-- DATA FOR THE TASK follows --
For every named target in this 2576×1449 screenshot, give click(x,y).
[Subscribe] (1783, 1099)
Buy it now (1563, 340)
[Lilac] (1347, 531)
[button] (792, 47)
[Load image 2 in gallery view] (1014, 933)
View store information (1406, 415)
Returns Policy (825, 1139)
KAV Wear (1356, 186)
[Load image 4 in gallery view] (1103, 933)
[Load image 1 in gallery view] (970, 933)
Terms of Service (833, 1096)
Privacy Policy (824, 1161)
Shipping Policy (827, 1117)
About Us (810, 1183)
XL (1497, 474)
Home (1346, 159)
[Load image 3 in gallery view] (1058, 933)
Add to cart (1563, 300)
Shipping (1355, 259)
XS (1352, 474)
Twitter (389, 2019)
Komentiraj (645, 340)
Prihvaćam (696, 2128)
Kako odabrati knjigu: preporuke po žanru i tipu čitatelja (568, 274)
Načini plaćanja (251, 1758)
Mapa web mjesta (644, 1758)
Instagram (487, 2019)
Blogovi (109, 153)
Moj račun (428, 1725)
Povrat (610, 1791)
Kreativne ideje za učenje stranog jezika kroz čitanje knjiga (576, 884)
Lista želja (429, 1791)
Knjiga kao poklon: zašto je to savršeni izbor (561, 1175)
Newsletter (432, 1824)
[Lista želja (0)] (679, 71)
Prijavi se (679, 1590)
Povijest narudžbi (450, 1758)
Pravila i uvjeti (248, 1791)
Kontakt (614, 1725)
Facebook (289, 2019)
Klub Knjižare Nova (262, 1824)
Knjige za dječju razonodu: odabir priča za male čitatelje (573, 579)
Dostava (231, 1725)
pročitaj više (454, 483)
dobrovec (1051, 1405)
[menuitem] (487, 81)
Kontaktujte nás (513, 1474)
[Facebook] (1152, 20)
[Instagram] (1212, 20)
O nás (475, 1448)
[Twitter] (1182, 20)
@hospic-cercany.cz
-- DATA FOR THE TASK concluded --
• [TRY IT]:
Each line from the one containing "pročitaj više (454, 483)" through the last line of the entries is to be copied exactly, with no other lines added.

• [SOLUTION TO THIS PROBLEM]:
pročitaj više (454, 483)
dobrovec (1051, 1405)
[menuitem] (487, 81)
Kontaktujte nás (513, 1474)
[Facebook] (1152, 20)
[Instagram] (1212, 20)
O nás (475, 1448)
[Twitter] (1182, 20)
@hospic-cercany.cz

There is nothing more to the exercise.